The big stem cell buzz the last day or two has been the news exploding across mainstream media outlets about laboratory-produced human livers grown from stem cells.
It’s good news to be sure as it would seem we might be one important step closer to a new reality for millions of people suffering from liver disease. There are not enough livers to go around for transplants.
However, this advance is just one small even if important step and many more remain.
What was the science behind this excitement?
A team led by Hideki Taniguchi in Japan has for the first time produced structures that appear to be akin to micro-livers from induced pluripotent stem (iPS) cells. Others have tried this using iPS cells and embryonic stem cells as a starting material, but the efforts always failed.
More broadly, this may be the first time that human iPS cells have ever been used to make anything close to a functional solid organ.
The researchers at Yokohama City University Graduate School of Medicine reported their work in a letter in Nature, Takebe, et al.
Monya Baker has an excellent piece in Nature on the story and Gina Kolata has a great piece in the NYT on the discovery as well, quoting both researchers who seem wowed by this research and other scientists who were more cautious. Dan Vergano at USA Today also has a piece on this liver bud story that I highly recommend.
How big a deal is this finding? What are the implications?
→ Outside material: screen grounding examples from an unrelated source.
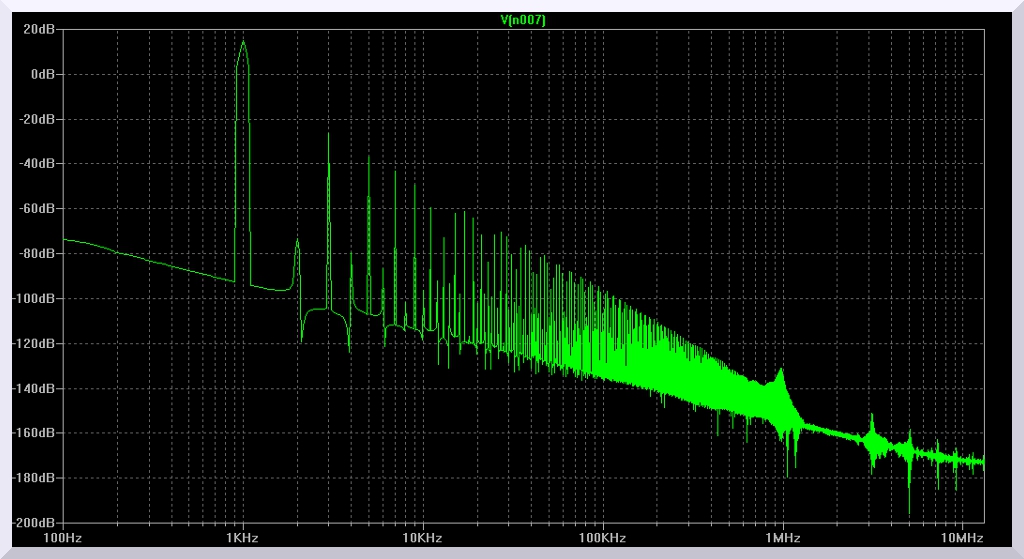1024x559 pixels.
Task: Click the 10KHz frequency axis label
Action: click(422, 537)
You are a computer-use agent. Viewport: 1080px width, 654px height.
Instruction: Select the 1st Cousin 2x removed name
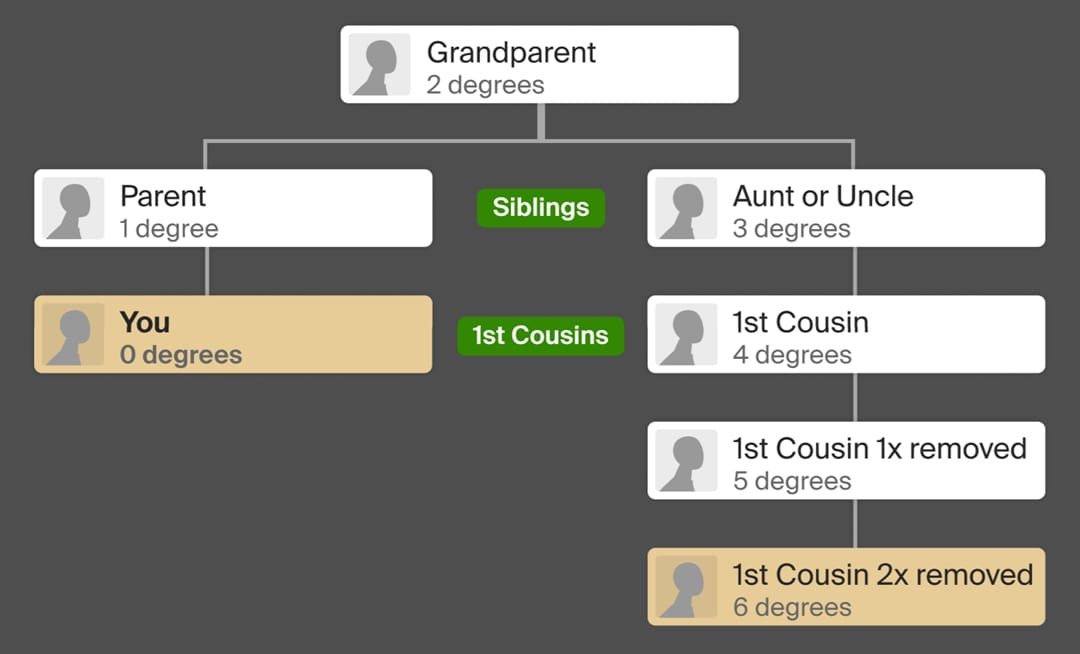tap(883, 575)
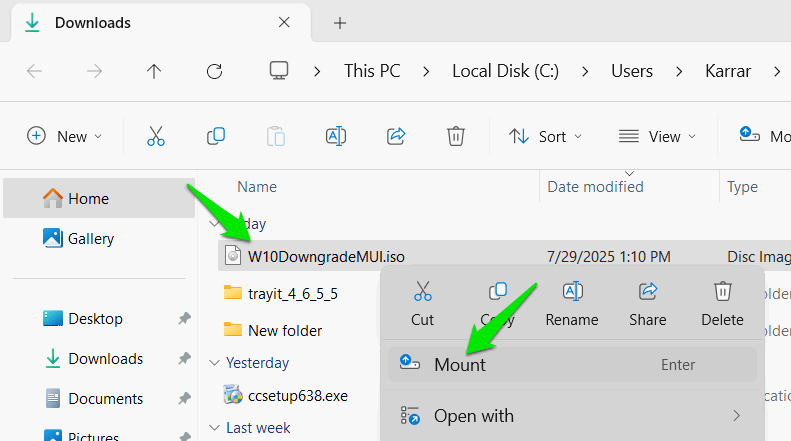Viewport: 791px width, 441px height.
Task: Open the Sort dropdown menu
Action: [x=545, y=136]
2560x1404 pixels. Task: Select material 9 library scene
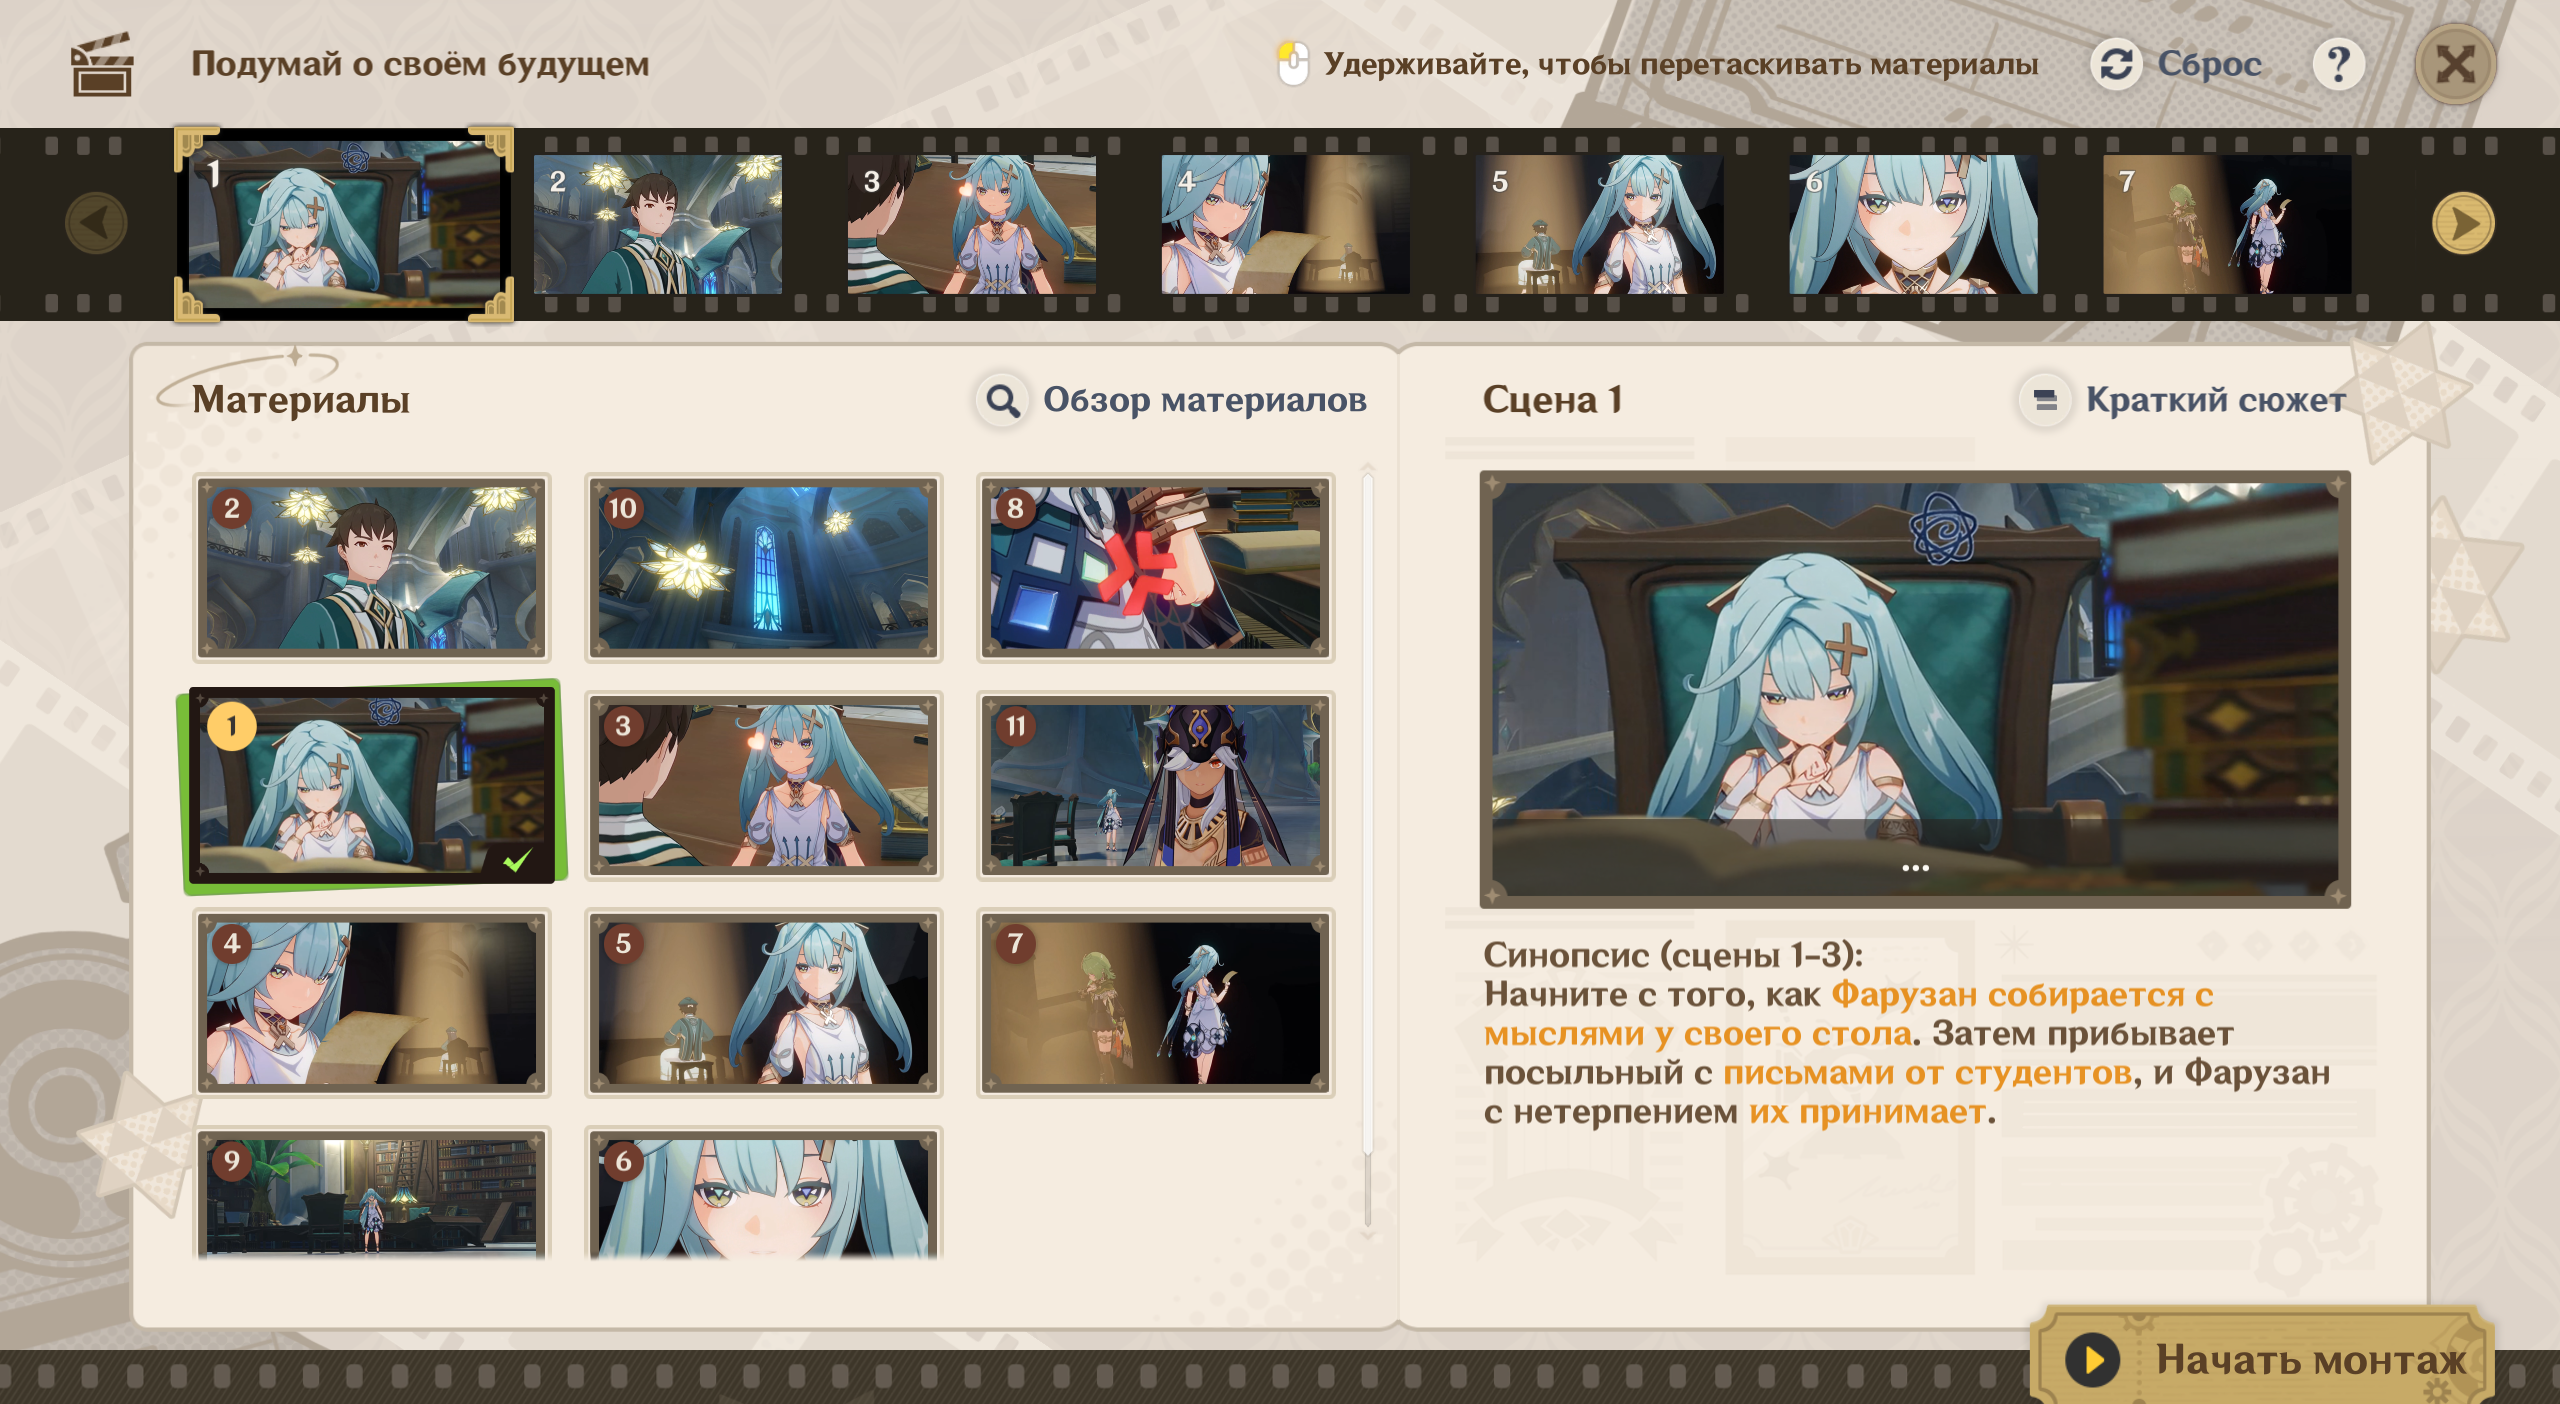pos(372,1195)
Hurdles remaining?
I’m excited by this development and it is important, but at the same time there are some reasons for caution and certain complexities to it.
The team made human iPS cells from skin cells and then differentiated the iPS cells into human liver cells. Not much new here.
Most teams have failed in attempts to make livers at this point.
The Japanese team then “stumbled upon their solution” according to Kolata with a very complicated approach.
They took the human iPS cell-derived liver cells and grew them along with human umbilical cords and also human connective tissue.
This mixture of cells and tissues developed into primitive blobs or “buds” that have some features resembling human fetal liver.
The primordial human microliver-like structures were then transplanted into mice allowing further development.
The new murine homes for the liver-like tissues were mouse brain or abdomen. The human primitive liver buds, just about 1/6 of an inch in diameter, were able to perform some metabolic functions attributable to human livers in the mice and reportedly kept the mice from dying of liver disease.
Are these structures (see image above from USA Today of the micro-livers in culture from Takebe’s lab) really tiny human livers? More study is needed.
The function of these human micro-liver-like structures is quite notable, but the complexity of the protocol and the ultimate development of the micro-organs inside of mice are serious limiting factors of the paper’s clinical relevance for humans. This finding may have more liver basic science than direct clinical relevance. Takebe is quoted in USA Today by Vergano providing the appropriate context:
“Despite the effort’s success, Takebe warned that implants of such tissues in human patients are at least a decade away, after tests of their long-term growth and safety. Concerns linger about cancer risks from stem cells implanted into patients. The liver buds also lacked immune cells that filter toxins from the bloodstream and structural cells that send digestive enzymes into the gut from a real liver.”
The team also only followed the micro-livers for a few months in the mice, which is also a limitation. Could the human tissues become tumorous? Might they simply fade away? Future studies will address these questions. The Kolata NYT piece also highlights these concerns:
“They were letting nature do its thing rather than trying to conceive of what the right signals might be,” Dr. Zaret said. But, he said, the mice were studied for only a couple of months. He would like to see what happens over a longer time.
“We don’t know if the cells will grow out of control or will poop out,” Dr. Zaret said.
Additional research will teach us how big a deal this really is (or not) for treating human liver disease and for the regenerative medicine field more generally. It is encouraging, but it could still be a decade or more before this kind of work directly helps people.